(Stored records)
□ □ □ □

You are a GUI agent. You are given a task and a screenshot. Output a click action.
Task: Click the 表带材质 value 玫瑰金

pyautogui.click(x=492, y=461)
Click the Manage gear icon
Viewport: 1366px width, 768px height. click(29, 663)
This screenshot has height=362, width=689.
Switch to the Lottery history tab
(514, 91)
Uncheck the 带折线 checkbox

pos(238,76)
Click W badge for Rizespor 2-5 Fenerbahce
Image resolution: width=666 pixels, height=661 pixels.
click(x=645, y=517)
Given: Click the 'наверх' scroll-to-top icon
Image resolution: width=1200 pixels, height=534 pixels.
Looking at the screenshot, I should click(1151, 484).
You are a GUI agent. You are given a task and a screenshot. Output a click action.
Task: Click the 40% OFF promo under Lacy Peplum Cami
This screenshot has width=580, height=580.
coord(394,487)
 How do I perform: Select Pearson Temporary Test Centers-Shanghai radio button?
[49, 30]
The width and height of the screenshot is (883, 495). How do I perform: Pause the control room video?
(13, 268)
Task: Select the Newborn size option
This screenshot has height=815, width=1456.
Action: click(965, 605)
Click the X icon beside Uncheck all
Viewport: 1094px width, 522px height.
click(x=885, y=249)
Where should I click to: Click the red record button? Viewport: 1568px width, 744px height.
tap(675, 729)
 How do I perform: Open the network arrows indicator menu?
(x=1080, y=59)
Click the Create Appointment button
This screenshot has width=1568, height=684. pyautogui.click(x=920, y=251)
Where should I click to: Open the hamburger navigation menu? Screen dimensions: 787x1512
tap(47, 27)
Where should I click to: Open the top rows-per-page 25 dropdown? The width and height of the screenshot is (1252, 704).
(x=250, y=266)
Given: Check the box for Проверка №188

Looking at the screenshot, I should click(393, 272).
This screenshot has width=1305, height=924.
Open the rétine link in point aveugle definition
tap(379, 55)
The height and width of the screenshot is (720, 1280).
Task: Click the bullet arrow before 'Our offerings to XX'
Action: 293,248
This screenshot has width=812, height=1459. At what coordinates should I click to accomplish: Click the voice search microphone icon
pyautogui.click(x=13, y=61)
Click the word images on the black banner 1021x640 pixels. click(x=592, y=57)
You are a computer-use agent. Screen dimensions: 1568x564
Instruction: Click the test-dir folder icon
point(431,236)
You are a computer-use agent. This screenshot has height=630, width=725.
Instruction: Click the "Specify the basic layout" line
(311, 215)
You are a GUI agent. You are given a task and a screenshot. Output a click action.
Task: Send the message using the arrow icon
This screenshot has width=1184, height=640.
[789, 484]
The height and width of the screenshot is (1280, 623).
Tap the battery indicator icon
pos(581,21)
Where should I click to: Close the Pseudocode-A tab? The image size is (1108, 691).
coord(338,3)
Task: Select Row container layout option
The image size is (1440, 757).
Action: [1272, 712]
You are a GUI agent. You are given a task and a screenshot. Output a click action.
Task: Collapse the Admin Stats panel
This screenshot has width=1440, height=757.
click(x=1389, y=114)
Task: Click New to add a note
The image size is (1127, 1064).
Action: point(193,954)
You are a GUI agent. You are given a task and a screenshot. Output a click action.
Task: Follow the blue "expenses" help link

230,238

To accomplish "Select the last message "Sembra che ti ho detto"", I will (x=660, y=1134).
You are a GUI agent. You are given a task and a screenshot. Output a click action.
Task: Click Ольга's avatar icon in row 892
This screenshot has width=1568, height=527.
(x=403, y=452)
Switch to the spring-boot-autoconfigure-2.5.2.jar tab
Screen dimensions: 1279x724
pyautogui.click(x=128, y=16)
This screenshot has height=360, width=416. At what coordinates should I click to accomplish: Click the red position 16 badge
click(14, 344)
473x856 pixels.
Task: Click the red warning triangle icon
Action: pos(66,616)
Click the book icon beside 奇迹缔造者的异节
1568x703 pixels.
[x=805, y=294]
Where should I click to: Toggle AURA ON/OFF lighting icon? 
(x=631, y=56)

□ □ □ □

• EXERCISE GOAL
When you reply, retype each line exactly as it appears above.

• FINISHED TASK
You are a GUI agent. You are given a task and a screenshot. Output a click action.
Task: Click the 表带材质 value 玫瑰金

pyautogui.click(x=492, y=461)
Click the Manage gear icon
Viewport: 1366px width, 768px height. click(29, 663)
This screenshot has height=362, width=689.
Switch to the Lottery history tab
(514, 91)
Uncheck the 带折线 checkbox

pos(238,76)
Click W badge for Rizespor 2-5 Fenerbahce
Image resolution: width=666 pixels, height=661 pixels.
click(x=645, y=517)
Given: Click the 'наверх' scroll-to-top icon
Image resolution: width=1200 pixels, height=534 pixels.
Looking at the screenshot, I should click(1151, 484).
You are a GUI agent. You are given a task and a screenshot. Output a click action.
Task: Click the 40% OFF promo under Lacy Peplum Cami
This screenshot has width=580, height=580.
coord(394,487)
 How do I perform: Select Pearson Temporary Test Centers-Shanghai radio button?
[49, 30]
The width and height of the screenshot is (883, 495). How do I perform: Pause the control room video?
(13, 268)
Task: Select the Newborn size option
This screenshot has height=815, width=1456.
Action: click(965, 605)
Click the X icon beside Uncheck all
Viewport: 1094px width, 522px height.
click(x=885, y=249)
Where should I click to: Click the red record button? Viewport: 1568px width, 744px height.
tap(675, 729)
 How do I perform: Open the network arrows indicator menu?
(x=1080, y=59)
Click the Create Appointment button
This screenshot has width=1568, height=684. pyautogui.click(x=920, y=251)
Where should I click to: Open the hamburger navigation menu? Screen dimensions: 787x1512
tap(47, 27)
Where should I click to: Open the top rows-per-page 25 dropdown? The width and height of the screenshot is (1252, 704).
(x=250, y=266)
Given: Check the box for Проверка №188

Looking at the screenshot, I should click(393, 272).
This screenshot has width=1305, height=924.
Open the rétine link in point aveugle definition
tap(379, 55)
The height and width of the screenshot is (720, 1280).
Task: Click the bullet arrow before 'Our offerings to XX'
Action: 293,248
This screenshot has width=812, height=1459. At what coordinates should I click to accomplish: Click the voice search microphone icon
pyautogui.click(x=13, y=61)
Click the word images on the black banner 1021x640 pixels. click(x=592, y=57)
You are a computer-use agent. Screen dimensions: 1568x564
Instruction: Click the test-dir folder icon
point(431,236)
You are a computer-use agent. This screenshot has height=630, width=725.
Instruction: Click the "Specify the basic layout" line
(311, 215)
You are a GUI agent. You are given a task and a screenshot. Output a click action.
Task: Send the message using the arrow icon
This screenshot has width=1184, height=640.
[789, 484]
The height and width of the screenshot is (1280, 623).
Tap the battery indicator icon
pos(581,21)
Where should I click to: Close the Pseudocode-A tab? The image size is (1108, 691).
coord(338,3)
Task: Select Row container layout option
The image size is (1440, 757).
Action: [1272, 712]
You are a GUI agent. You are given a task and a screenshot. Output a click action.
Task: Collapse the Admin Stats panel
This screenshot has width=1440, height=757.
click(x=1389, y=114)
Task: Click New to add a note
The image size is (1127, 1064).
Action: point(193,954)
You are a GUI agent. You are given a task and a screenshot. Output a click action.
Task: Follow the blue "expenses" help link

230,238

To accomplish "Select the last message "Sembra che ti ho detto"", I will (x=660, y=1134).
You are a GUI agent. You are given a task and a screenshot. Output a click action.
Task: Click Ольга's avatar icon in row 892
This screenshot has width=1568, height=527.
(x=403, y=452)
Switch to the spring-boot-autoconfigure-2.5.2.jar tab
Screen dimensions: 1279x724
pyautogui.click(x=128, y=16)
This screenshot has height=360, width=416. At what coordinates should I click to accomplish: Click the red position 16 badge
click(14, 344)
473x856 pixels.
Task: Click the red warning triangle icon
Action: pos(66,616)
Click the book icon beside 奇迹缔造者的异节
1568x703 pixels.
[x=805, y=294]
Where should I click to: Toggle AURA ON/OFF lighting icon? 
(x=631, y=56)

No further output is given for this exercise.